Gramscisme numérique et marketing idéologique
Aussi paradoxal que cela puisse paraître les militants identitaires s’inspirent, dans la refonte de leur idéologie, du concept « d’hégémonie culturelle » de l’intellectuel communiste italien Antonio Gramsci, en misant sur un changement de mode de combat[4] : il s’agit de mener une lutte autour de « valeurs » socialement acceptables pour gagner en légitimité auprès de la société civile et y favoriser l’émergence de son idéologie[5]. Cette notion de gramscisme numérique relève d’une véritable opération de « rebranding » au sens marketing du terme, initiée au début des années 2000. L’exemple d’Unité Radicale, ancien nom de Bloc Identitaire est à cet égard significatif.
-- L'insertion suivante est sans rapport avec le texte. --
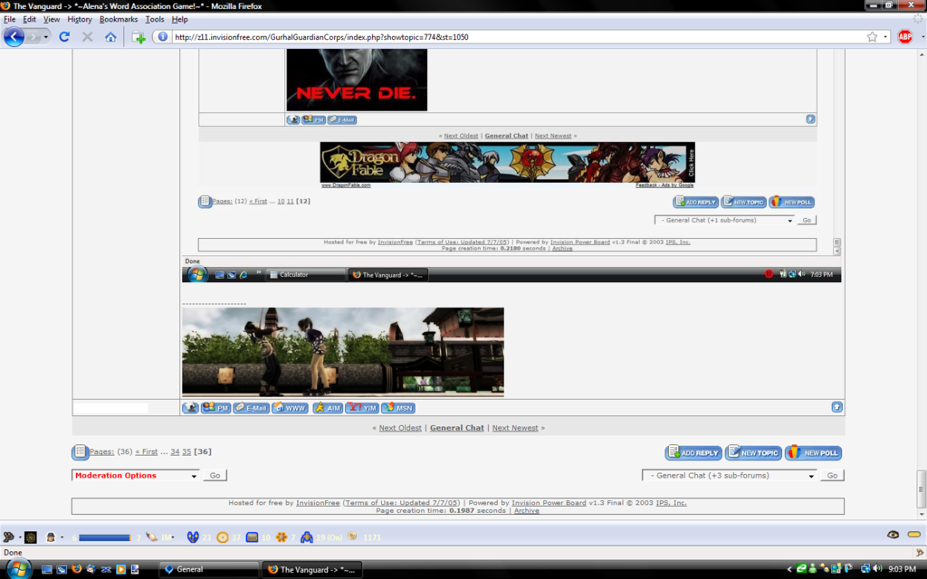
Task: Click the Reload page icon in Firefox toolbar
Action: point(64,37)
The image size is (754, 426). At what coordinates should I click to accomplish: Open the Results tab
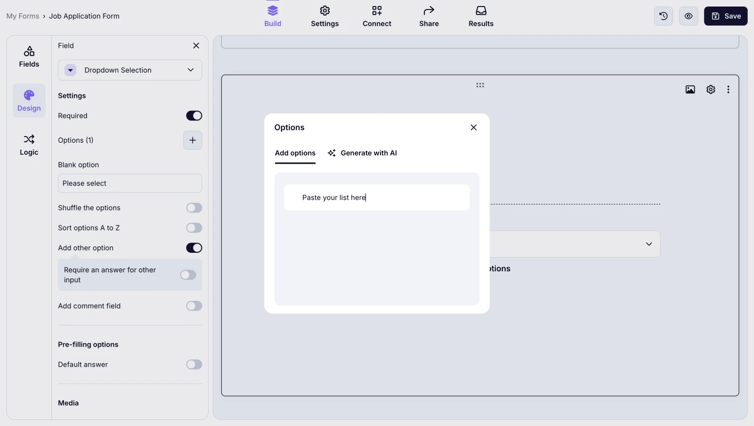click(481, 16)
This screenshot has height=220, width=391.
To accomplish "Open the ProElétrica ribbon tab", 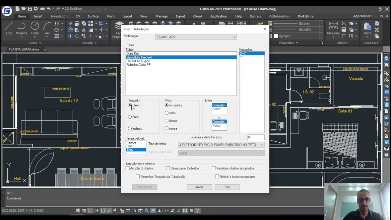I will click(x=305, y=16).
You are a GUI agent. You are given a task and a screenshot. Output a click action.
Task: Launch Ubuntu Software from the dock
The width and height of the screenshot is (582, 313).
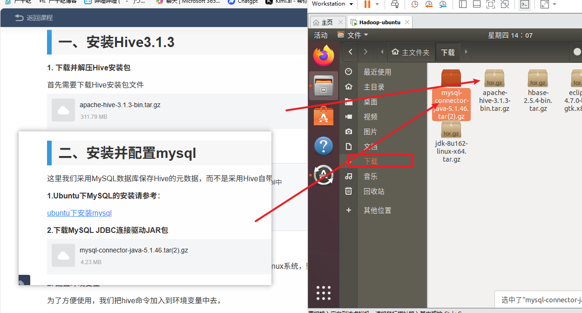(324, 116)
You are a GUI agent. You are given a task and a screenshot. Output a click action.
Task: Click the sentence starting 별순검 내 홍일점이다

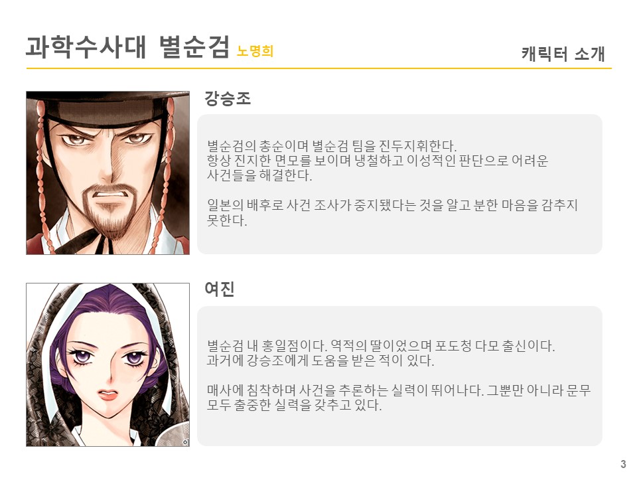coord(267,346)
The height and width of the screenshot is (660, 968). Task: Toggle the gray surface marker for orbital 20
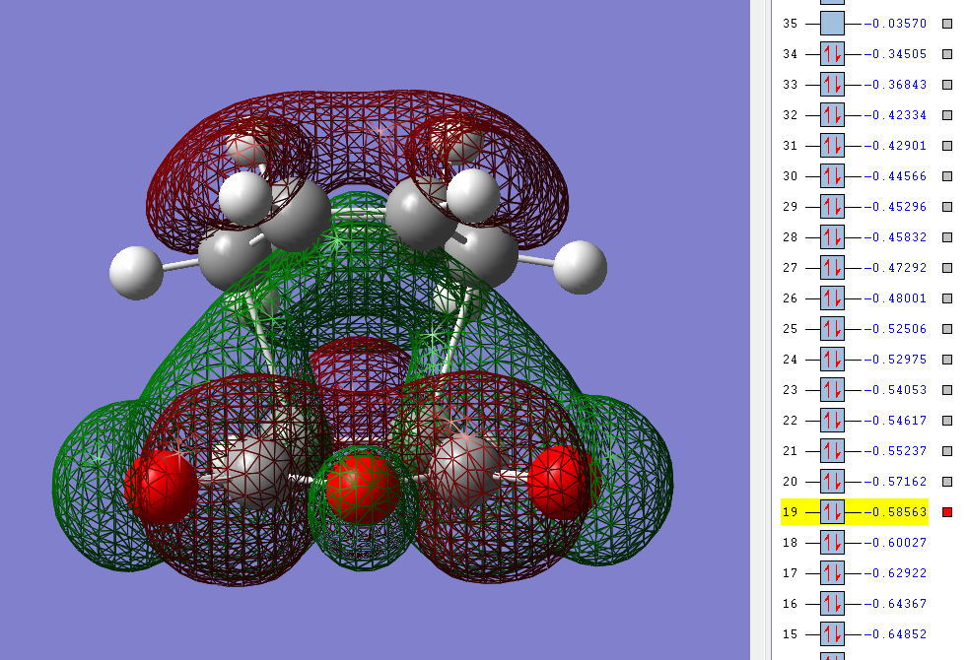coord(947,482)
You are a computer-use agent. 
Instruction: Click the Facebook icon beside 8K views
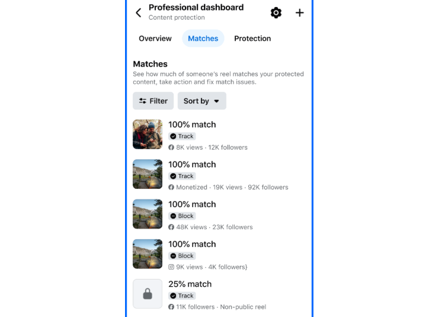click(x=171, y=147)
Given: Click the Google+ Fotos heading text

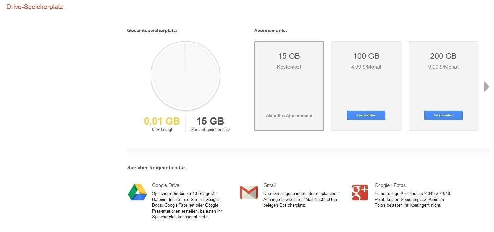Looking at the screenshot, I should 390,185.
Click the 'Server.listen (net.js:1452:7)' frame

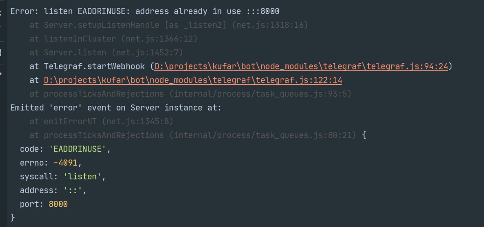pos(113,52)
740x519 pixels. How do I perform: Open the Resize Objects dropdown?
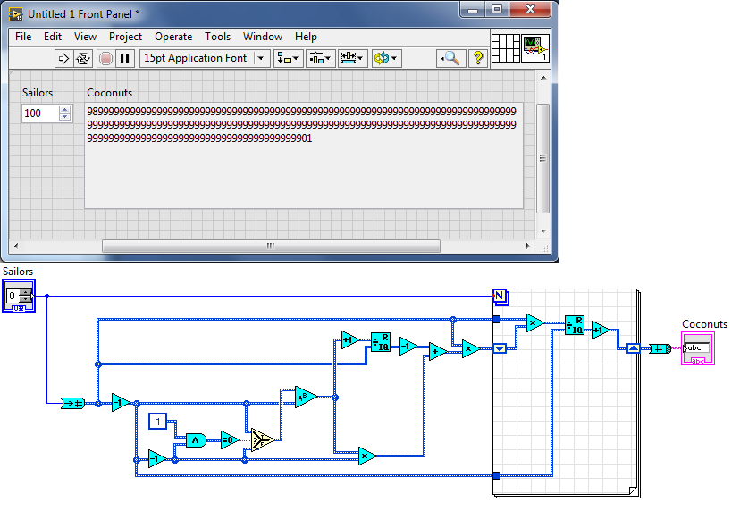(353, 58)
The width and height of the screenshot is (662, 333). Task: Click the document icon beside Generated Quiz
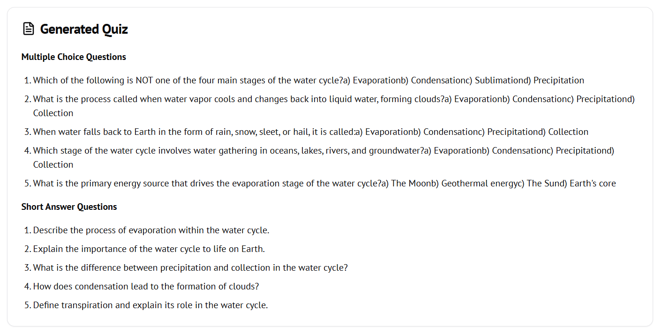coord(29,29)
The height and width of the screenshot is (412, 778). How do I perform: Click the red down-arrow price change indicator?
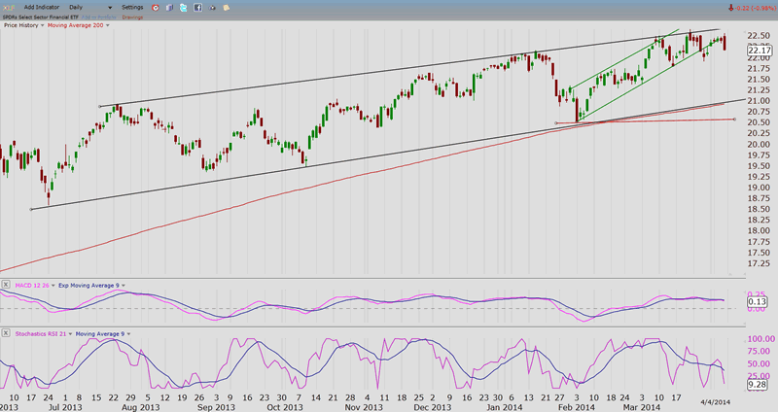point(731,7)
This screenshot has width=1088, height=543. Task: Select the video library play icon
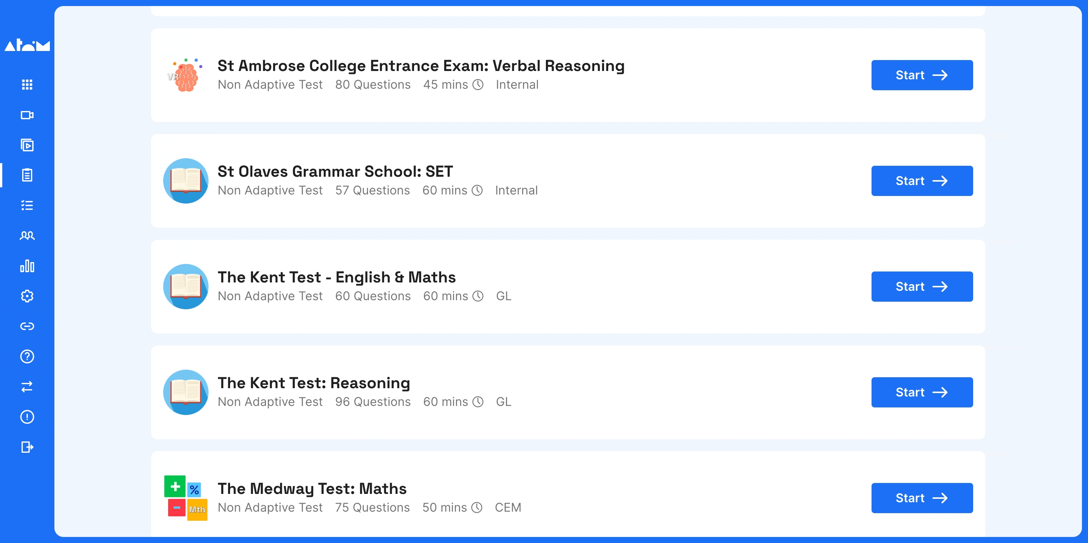point(27,145)
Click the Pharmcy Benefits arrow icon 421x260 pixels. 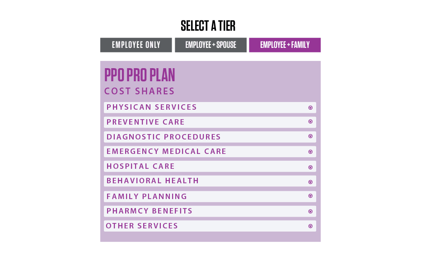pyautogui.click(x=310, y=211)
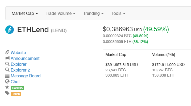191x106 pixels.
Task: Open the Website link
Action: 18,52
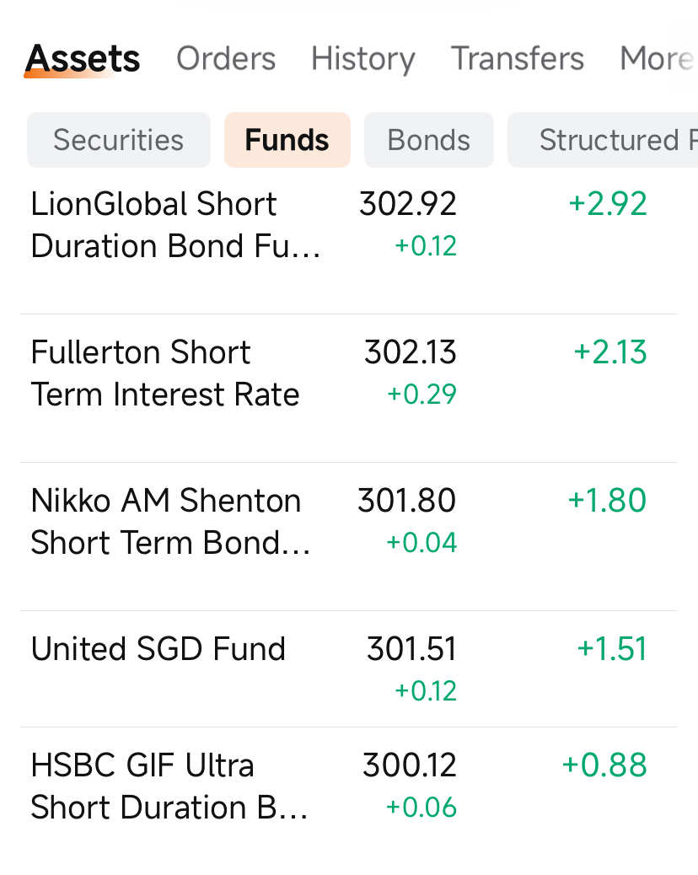
Task: Open LionGlobal Short Duration Bond Fund
Action: pos(175,225)
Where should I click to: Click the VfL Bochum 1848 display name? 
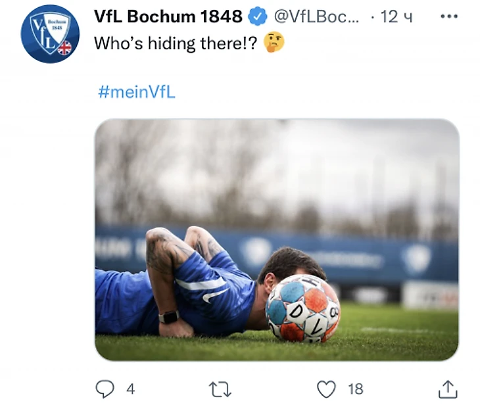(x=168, y=17)
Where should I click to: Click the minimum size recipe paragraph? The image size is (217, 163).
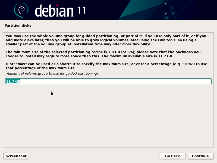click(103, 54)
Après la tentative d’assassinat de J. Chirac perpetrée par l’un de ses membres en 2002, qui conduit à une dissolution du mouvement, ses leaders souhaitent redorer son image. Ils créent un site transitoire – aujourd’hui inaccessible – qui doit symboliser son renouveau. Cette nouvelle communication « 2.0. » est travaillée dans l’architexte du site internet avec de nouvelles couleurs, une ligne éditoriale définie, l’introduction d’un « changement de combat »[6], et une volonté de distinguer l’action du mouvement, en adoptant une posture de victime[7]. Mais le « rebranding » est aussi un changement de nom qui vient donner naissance au terme « Identitaire ». Ce label devient une référence y compris pour ses ennemis politiques. La présence de la mouvance sur le web s’est accrue et la formation progressive d’un réseau organisé permet d’aller bien au-delà du militantisme numérique et d’afficher le mouvement sur le terrain moins de la violence physique que symbolique.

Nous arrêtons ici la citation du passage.